> **Excerpted data**
+===+
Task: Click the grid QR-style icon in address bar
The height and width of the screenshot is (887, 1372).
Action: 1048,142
+===+
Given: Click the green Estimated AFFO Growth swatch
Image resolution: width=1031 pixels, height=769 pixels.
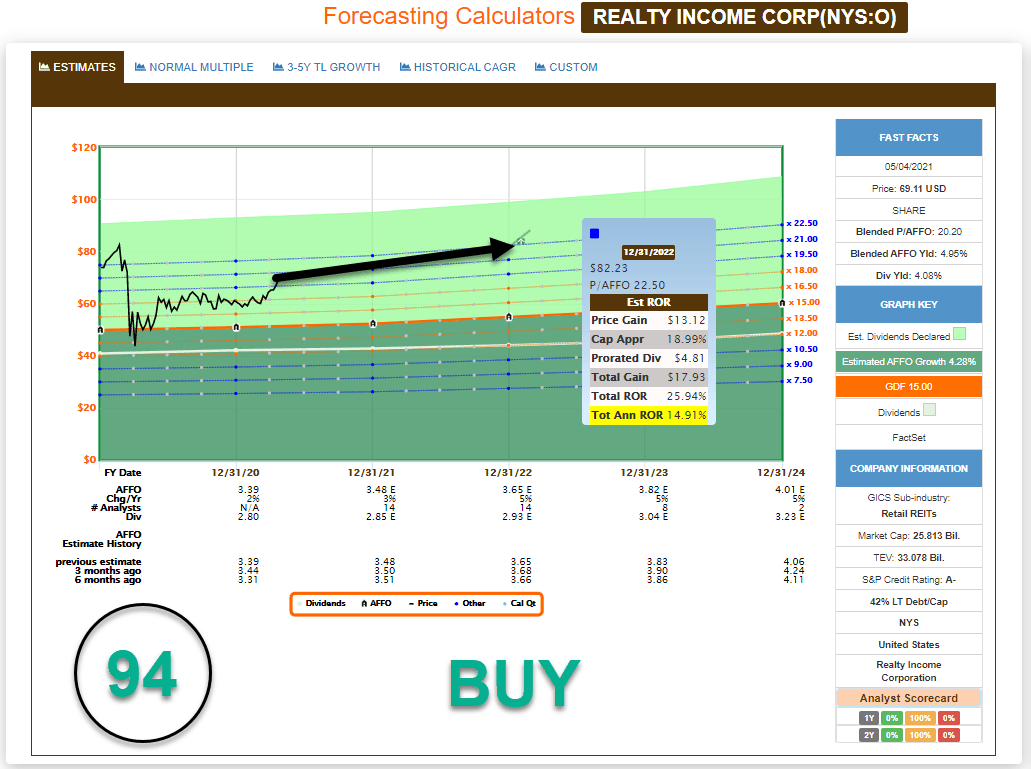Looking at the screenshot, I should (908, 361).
+===+
> **Task goal**
Format the stretch of material from the line containing "Given: Click the" through the line containing "Looking at the" as a Markdown table with the columns Row and Entry, numbering each line and skipping blank lines. Omit the pictures from your answer.

> **Full response**
| Row | Entry |
|---|---|
| 1 | Given: Click the green Estimated AFFO Growth swatch |
| 2 | Image resolution: width=1031 pixels, height=769 pixels. |
| 3 | Looking at the screenshot, I should (908, 361). |